Here's what you need to know:
1. Reporting Thresholds for Digital Payment Platforms
- Digital platforms like PayPal, Venmo, and Cash App are required to issue Form 1099-K for business transactions if you receive payments exceeding $600 annually for goods and services (as of 2023).
- Transactions marked as "Friends and Family" or for personal purposes are typically excluded, so ensure you’re categorizing payments correctly.
2. Taxable Income
- All income received through these platforms for business purposes is taxable, regardless of whether you meet the 1099-K threshold ($600).
- It's your responsibility to report all business-related income to the IRS, even if you don’t receive a 1099-K.
3. Avoid Personal and Business Mixing
- Keep Separate Accounts: Use a dedicated business account on platforms like PayPal or Venmo to avoid mingling personal and business transactions.

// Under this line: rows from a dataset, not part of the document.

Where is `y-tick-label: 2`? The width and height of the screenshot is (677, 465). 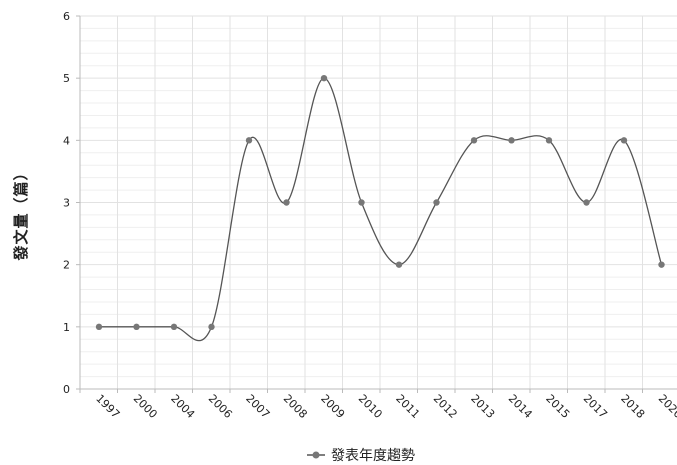 y-tick-label: 2 is located at coordinates (66, 266).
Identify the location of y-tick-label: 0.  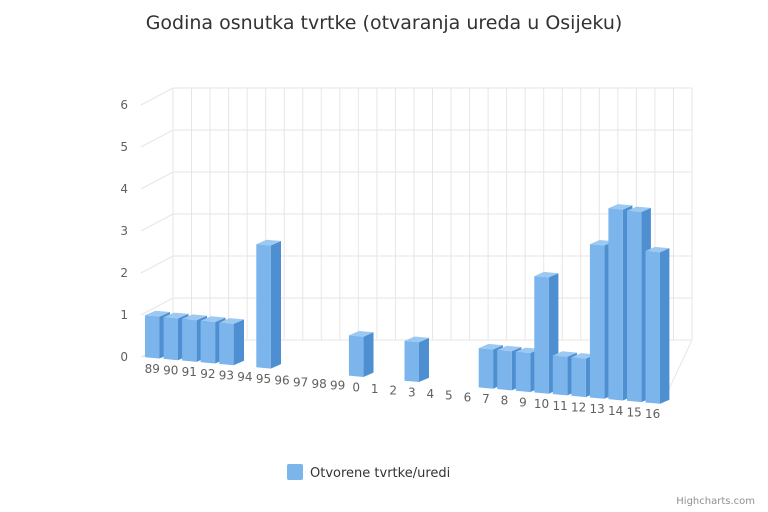
(124, 357).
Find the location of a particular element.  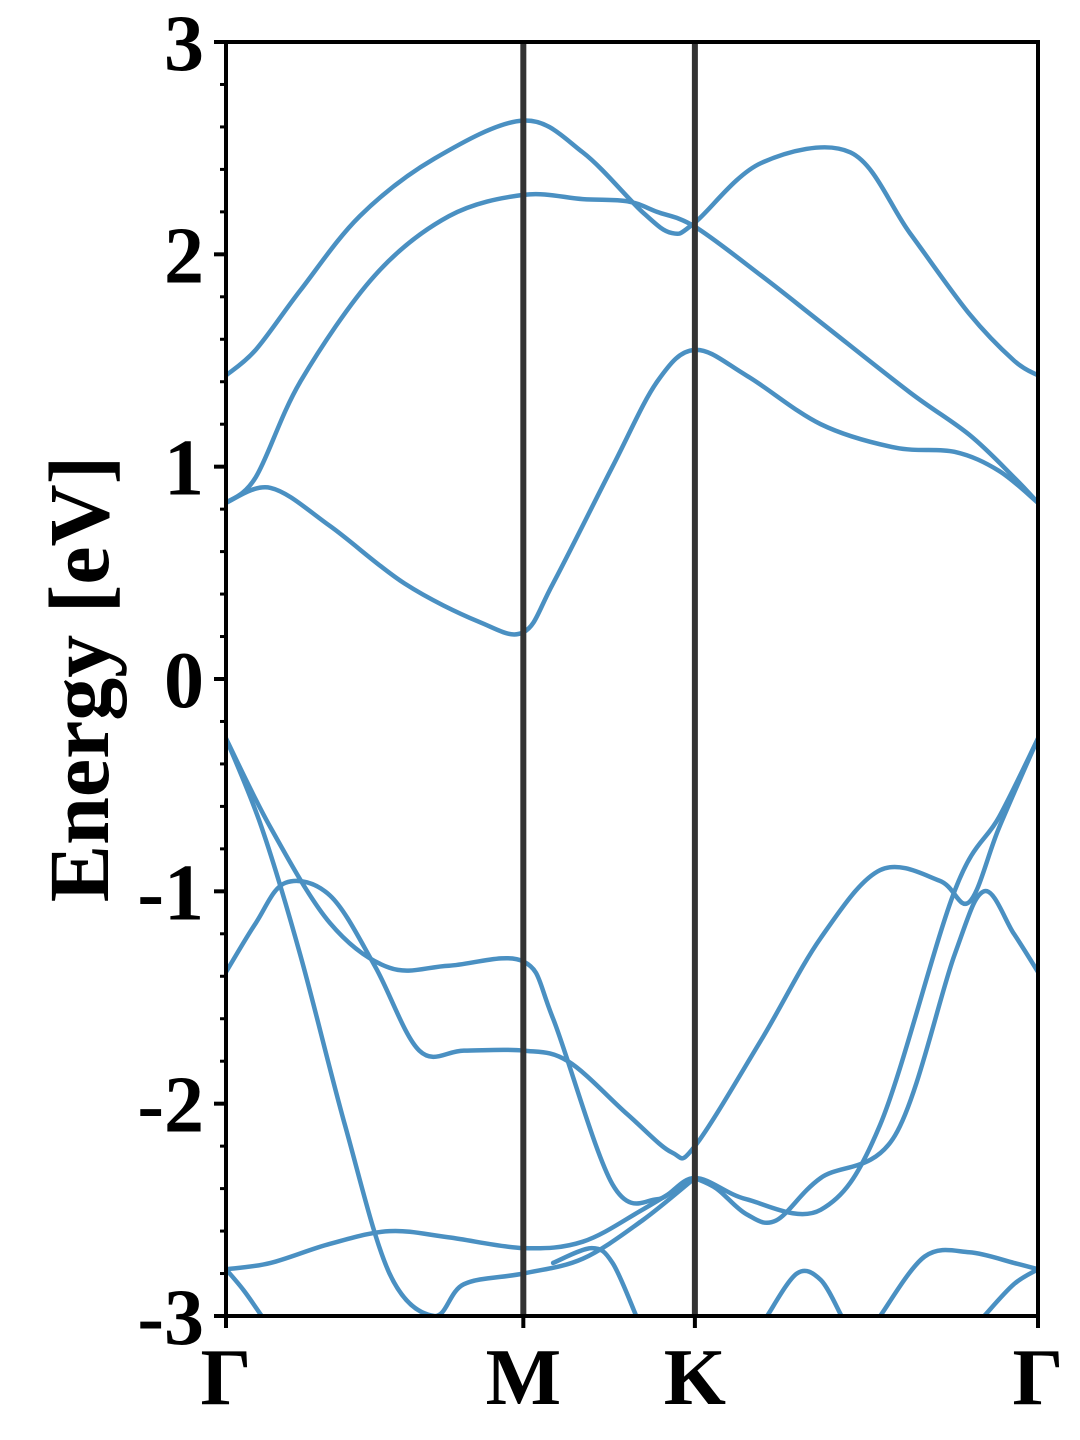

x-tick-label: M is located at coordinates (524, 1378).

- Label Transactions Clearly: Add detailed notes to payments and receipts, such as "Web Design Services - March" or "Inventory Purchase."
4. Proper Record-Keeping
- Maintain a record of all transactions, including; invoices issued to customers, payment receipts from digital platforms, refunds, chargebacks, or fees deducted by the platform.
- Regularly download transaction histories from the platform for your records.
5. Expense Deductions
- Fees charged by digital platforms (e.g., transaction fees, currency conversion fees) are deductible as business expenses.

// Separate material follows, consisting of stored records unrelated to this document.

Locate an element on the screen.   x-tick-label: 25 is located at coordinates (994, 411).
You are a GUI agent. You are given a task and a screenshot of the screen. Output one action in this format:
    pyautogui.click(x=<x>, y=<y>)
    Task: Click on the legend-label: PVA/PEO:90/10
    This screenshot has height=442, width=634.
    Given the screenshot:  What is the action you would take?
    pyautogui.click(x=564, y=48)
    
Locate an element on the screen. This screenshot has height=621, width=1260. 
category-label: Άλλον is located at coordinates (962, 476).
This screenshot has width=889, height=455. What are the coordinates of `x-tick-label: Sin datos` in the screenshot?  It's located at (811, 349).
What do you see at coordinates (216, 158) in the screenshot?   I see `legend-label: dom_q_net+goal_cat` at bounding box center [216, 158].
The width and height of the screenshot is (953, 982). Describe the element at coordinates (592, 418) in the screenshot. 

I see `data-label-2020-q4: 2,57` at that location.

- Track and categorize other deductible expenses paid via these platforms, such as equipment purchases or vendor payments.
6. Sales Tax Compliance
- If you're selling products or taxable services, you may be required to collect and remit sales tax, even for payments received through digital platforms.
- Some platforms provide tools to help track sales tax, but it’s your responsibility to ensure compliance with state and local laws.
7. Work With a Tax Professional
- A tax professional can help you:
- Reconcile income reported by payment platforms with your business records.
- Identify deductible expenses.
- Avoid common errors like underreporting income or misclassifying transactions.